Much of this history of the poem is chronicled along with many others in a wonderful trio of documentary videos with interviews of Stafford and commentary on his poetry, produced and preserved by Mike Markee and Vince Wixon, which are now available as DVDs. The three videos (What the River Says, The Life of the Poem, and The Methow River Poems) are accompanied by an informative viewer’s guide. Last semester, when Wixon came to Valparaiso University as a visiting poet, he exhibited exuberance for Stafford and knowledge of his poetry that must have served to infuse the project with so much energy and enlightenment. I highly recommend these videos for viewing, especially on a day like today, William Stafford’s birthday.

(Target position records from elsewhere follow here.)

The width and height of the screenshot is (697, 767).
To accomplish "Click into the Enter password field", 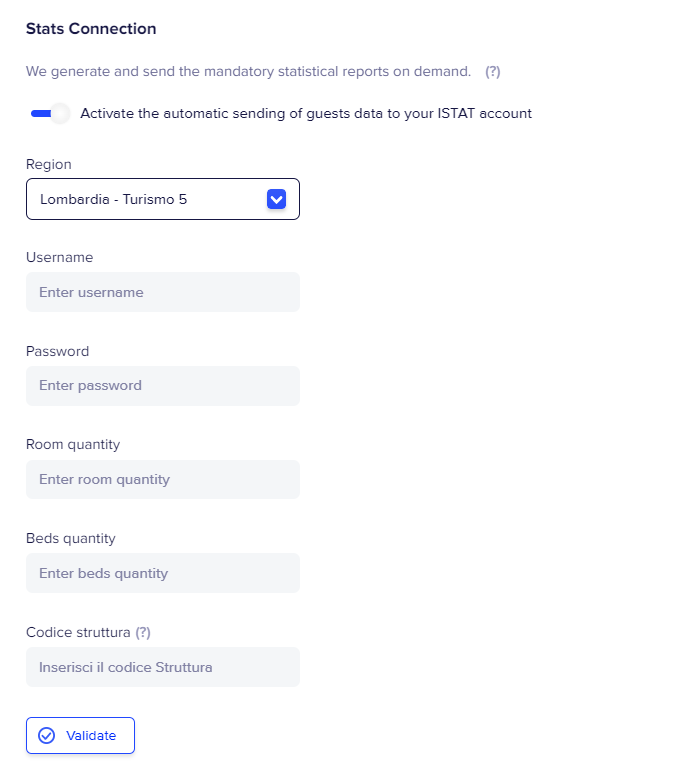I will 163,386.
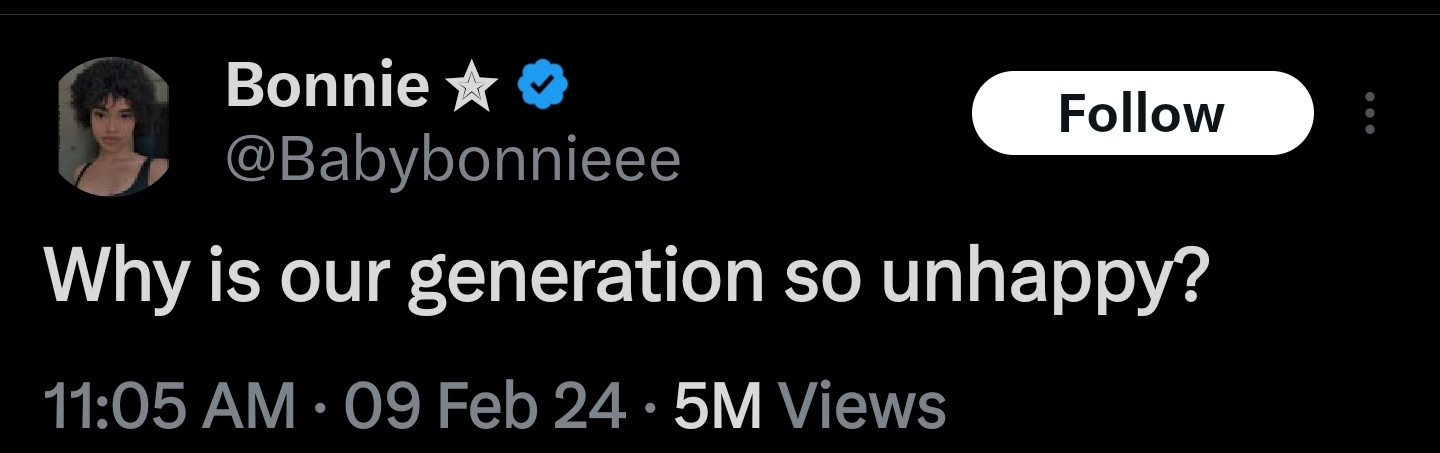This screenshot has width=1440, height=453.
Task: Click the star emoji beside Bonnie
Action: [x=474, y=88]
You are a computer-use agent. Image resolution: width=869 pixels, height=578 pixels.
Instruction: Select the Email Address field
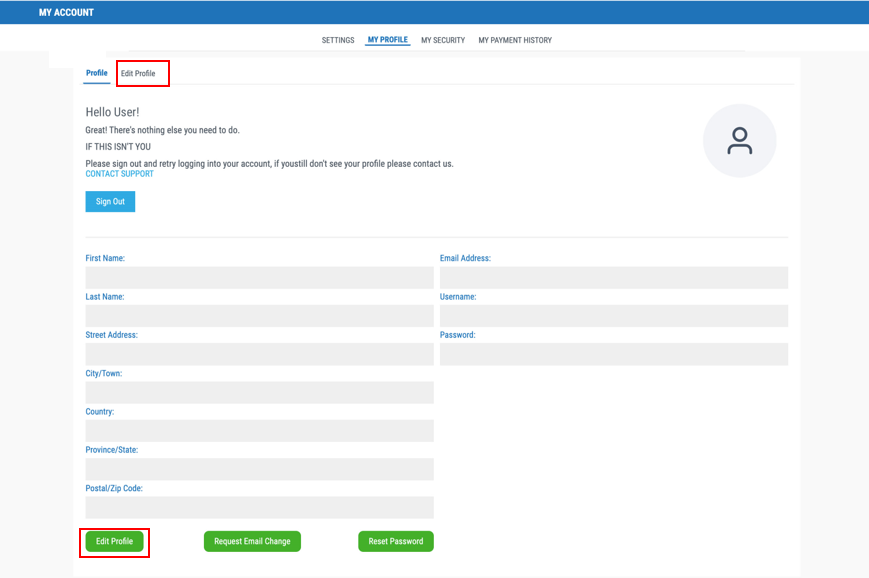(613, 278)
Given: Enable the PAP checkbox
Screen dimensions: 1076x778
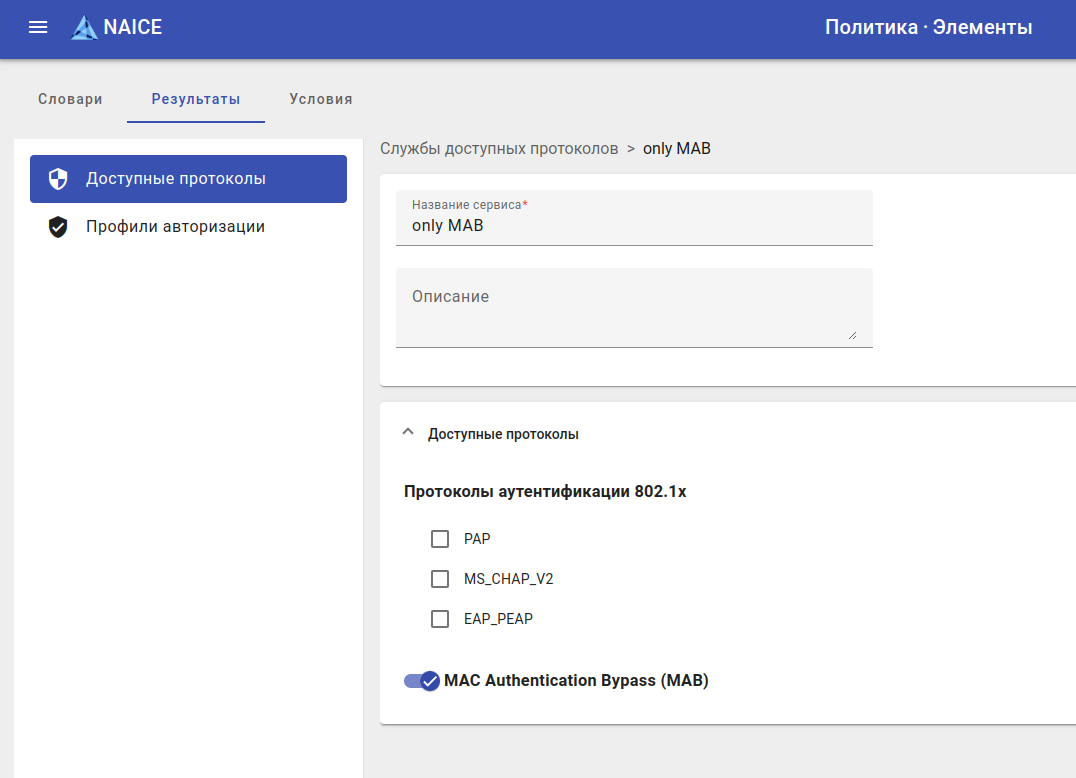Looking at the screenshot, I should pos(440,539).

William Stafford was born in Kansas on today’s date (January 17) in 1914; about the same time Robert Frost’s great early book, A Boy’s Will, was just becoming known to many readers. Robert Frost was already 40-years old. (Indeed, Stafford’s first book of poems was published when he was in his forties.) Although Stafford lived in another section of the twentieth century and made his home in different regions of the country (he is most closely associated with the Northwest, where he died in 1993) than Frost’s New England, I believe William Stafford still stands as another legitimate heir to Frost as one of America’s highly ranked poets who write about the intersection of humans and nature, the infringement of individuals on the wilderness. A biographical summary on Stafford at the Academy of American Poets observes: “Stafford’s poems are often deceptively simple. Like Robert Frost’s, however, they reveal a distinctive and complex vision upon closer examination.”

Today, after witnessing those deer so close to the highway while I drove home the other night, I recalled “Traveling through the Dark” and I remembered Stafford again. Therefore, I decided to revisit Stafford’s poetry once more for “closer examination,” and I thought I’d jot these notes as an expression of appreciation, my minor way of honoring him on his birthday.

4 comments:

Tipsy Joe said...

This masterpiece was part of my assigned reading in a creative writing course. I've never studied poetry, so your notes on this particular poem were quite useful.

While reading it, my throat tightened and I fought back tears. I sat for a moment, chastising myself for being so emotional. I love animals probably a little more than I actually love people. The words were simple and to the point and I felt as if I were standing there with Mr. Stafford, helping him decide what needed to be done.

To me, his work sums up what my practical parents drilled into my head since Day One: you can think about it, turn it around and around in your head, but ultimately...you gotta do what you gotta do.

Lydia said...

Thank you so much for this post; it really helped me to appreciate the poem and to want to read more of Stafford's work.

Haydn Reiss said...

Since you are an admirer of Bill Stafford, check out my new film, "Every War Has Two Losers", based on Bill's journals and centered on his poems and thoughts connected to his life as a conscientious objector. www.everywar.com The dvd also includes my first film, the 1994 "William Stafford & Robert Bly: A Literary Friendship". I'd appreciate help in spreading the word. Thanks! Haydn Reiss

Paul Fried, Northfield, MN said...

Part of the genius of this poem, to me, is that it's like a Shakespearean sonnet with an extra quatrain.

Traditionally, there is a turn or twist to the plot in quatrain three, and that happens in this poem but then we get an extra "oasis" quatrain of hesitation, appropriately, before the final couplet.

The poem would have made sense without that extra quatrain, but it would not have been as good.